Exercise instructions:
Locate every line in the listing below that contains the string "pixels", and copy each of those lines in full.

Available data:
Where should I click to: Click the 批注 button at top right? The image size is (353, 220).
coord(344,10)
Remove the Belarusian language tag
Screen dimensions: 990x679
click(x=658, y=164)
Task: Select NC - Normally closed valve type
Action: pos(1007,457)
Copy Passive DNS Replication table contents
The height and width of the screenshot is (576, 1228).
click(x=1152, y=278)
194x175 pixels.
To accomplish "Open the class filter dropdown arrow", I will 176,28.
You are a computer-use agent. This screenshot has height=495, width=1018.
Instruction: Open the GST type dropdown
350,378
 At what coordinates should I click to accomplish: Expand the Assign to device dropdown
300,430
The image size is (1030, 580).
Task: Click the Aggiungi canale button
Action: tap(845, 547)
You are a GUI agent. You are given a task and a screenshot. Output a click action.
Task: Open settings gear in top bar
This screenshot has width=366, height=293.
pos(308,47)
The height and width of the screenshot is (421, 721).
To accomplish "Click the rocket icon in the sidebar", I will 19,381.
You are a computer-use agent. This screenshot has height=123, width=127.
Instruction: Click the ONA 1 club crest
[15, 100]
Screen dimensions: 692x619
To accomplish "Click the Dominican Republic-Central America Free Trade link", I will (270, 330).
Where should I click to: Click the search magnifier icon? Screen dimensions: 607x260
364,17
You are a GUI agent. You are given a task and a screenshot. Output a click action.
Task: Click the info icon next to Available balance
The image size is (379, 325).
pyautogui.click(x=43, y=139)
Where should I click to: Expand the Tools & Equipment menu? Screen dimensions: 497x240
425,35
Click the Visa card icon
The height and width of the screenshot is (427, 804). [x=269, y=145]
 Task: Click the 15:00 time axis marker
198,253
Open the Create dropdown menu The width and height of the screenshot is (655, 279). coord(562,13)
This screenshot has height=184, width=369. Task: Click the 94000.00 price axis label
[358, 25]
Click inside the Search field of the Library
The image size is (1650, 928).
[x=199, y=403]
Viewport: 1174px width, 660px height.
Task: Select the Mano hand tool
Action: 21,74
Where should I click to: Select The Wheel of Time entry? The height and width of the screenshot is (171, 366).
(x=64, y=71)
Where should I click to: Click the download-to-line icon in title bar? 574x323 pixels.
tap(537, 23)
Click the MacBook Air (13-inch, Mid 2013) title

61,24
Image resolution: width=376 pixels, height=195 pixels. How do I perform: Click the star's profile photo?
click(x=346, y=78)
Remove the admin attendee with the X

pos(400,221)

Right answer:
194x175 pixels.
Where should I click to: Click the download-to-line icon in title bar? 574x323 pixels.
Image resolution: width=376 pixels, height=195 pixels. How do I perform: Click the star's profile photo?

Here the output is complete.